*TEXT PASSAGE*
* * *

What You Should Know About Product Recalls
At FindLaw's Common Law, we are constantly updating the public on recalls of dangerous or defective products including everything from prescription medications to window shades. It is important to keep informed about the latest actions by the many government agencies that try to keep the public safe from products that could harm them, or their families.
You may have seen posts regarding recalls from agencies such as the Food and Drug Administration, the Consumer Product Safety Commission, or the National Highway Transportation Safety Administration. These federal agencies, along with others, are responsible for working with companies to recall a product that has become contaminated. This sometimes happens with food or drugs, or an item that has a defect which makes it unsafe for its intended use, as with cars or children's toys.
And yet, there are some things even a recall notice cannot communicate to the public, according to The Washington Post. In the case of drug recalls from the FDA, the notices often do not include the exact numbers of items being recalled or which specific retail stores are selling the affected drugs. However, for products such as computers, toys or other consumer items, the CPCS can usually tell the public how many units are under recall and which stores may have sold them.
Another bit of missing information noticed by The Post is the lack of timeliness on some drug recalls. For information on recalls of over-the-counter drugs, consumers often have to rely on media reports, sift through FDA or company websites, or ask a pharmacist. However, the government has provided an online site that can be of use in tracking recalls from all of its agencies.
Recalls.gov is the new "online source for recalls," according to the site. On one website, consumers can find information regarding product recalls by all government agencies listed above and including others such as the USDA (recalls of meat products), the Coast Guard (recalls on boats), and the EPA (recalls on environmental products). There is even a mobile application for staying on top of product recalls, the Recalls.gov mobile app.
There are other, more basic things consumers can do to keep an eye out for products that might be unsafe. In the case of food or medicine, practice safe storage and preparation techniques and discard any items with a bad color or odor. In the case of consumer products, make sure you follow directions for proper use and support your representatives in Congress when they seek stronger regulations. For example, The Post reports that this summer, Rep. Edolphus Towns (D-N.Y.) introduced a bill that would give the FDA mandatory recall authority for drugs and require manufacturers to notify the agency when they believe drugs in interstate commerce are misbranded or adulterated.
Finally, if you have questions, do your research, and remember, Common Law is always here to help.

* * *

(Stored items)
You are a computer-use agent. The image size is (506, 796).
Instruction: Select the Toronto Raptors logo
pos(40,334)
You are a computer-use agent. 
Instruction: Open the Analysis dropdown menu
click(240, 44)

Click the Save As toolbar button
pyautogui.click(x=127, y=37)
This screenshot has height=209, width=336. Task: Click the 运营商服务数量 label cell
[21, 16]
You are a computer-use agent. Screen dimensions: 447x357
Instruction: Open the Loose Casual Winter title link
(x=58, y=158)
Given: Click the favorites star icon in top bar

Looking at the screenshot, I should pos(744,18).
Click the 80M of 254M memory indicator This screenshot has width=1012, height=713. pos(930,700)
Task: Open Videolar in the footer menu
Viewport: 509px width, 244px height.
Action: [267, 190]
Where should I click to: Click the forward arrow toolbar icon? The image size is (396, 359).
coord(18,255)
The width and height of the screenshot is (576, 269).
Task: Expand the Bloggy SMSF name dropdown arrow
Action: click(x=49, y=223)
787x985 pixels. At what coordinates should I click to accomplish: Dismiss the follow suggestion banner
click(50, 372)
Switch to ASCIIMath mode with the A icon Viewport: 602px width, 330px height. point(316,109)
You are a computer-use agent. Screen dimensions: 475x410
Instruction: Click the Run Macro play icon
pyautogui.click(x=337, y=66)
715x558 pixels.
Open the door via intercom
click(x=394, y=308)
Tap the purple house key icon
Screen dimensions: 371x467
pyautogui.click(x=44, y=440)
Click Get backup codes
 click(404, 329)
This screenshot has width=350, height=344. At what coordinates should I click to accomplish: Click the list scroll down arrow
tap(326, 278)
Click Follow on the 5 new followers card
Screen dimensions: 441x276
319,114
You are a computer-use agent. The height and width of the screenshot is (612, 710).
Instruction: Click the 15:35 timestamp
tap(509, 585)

* * *

*REQUIRED TASKS*
(a) Update the product recall article from "And yet, there" through "have sold them.", replacing "retail stores" with "shops". Give that stretch of text with only this change.
(b) Answer these questions using the product recall article:
(i) Which agency handles recalls on boats, according to the Recalls.gov listing?
(ii) Who introduced a bill that would give the FDA mandatory recall authority for drugs?
(iii) What is the name of the mobile application for staying on top of product recalls?
(c) List every government agency that the product recall article names, using the full names where the article gives them.

*RESPONSES TO THE TASKS*
(a)
And yet, there are some things even a recall notice cannot communicate to the public, according to The Washington Post. In the case of drug recalls from the FDA, the notices often do not include the exact numbers of items being recalled or which specific shops are selling the affected drugs. However, for products such as computers, toys or other consumer items, the CPCS can usually tell the public how many units are under recall and which stores may have sold them.

(b)
(i) The Coast Guard
(ii) Rep. Edolphus Towns (D-N.Y.)
(iii) The Recalls.gov mobile app

(c)
Food and Drug Administration (FDA)
Consumer Product Safety Commission
National Highway Transportation Safety Administration
USDA
Coast Guard
EPA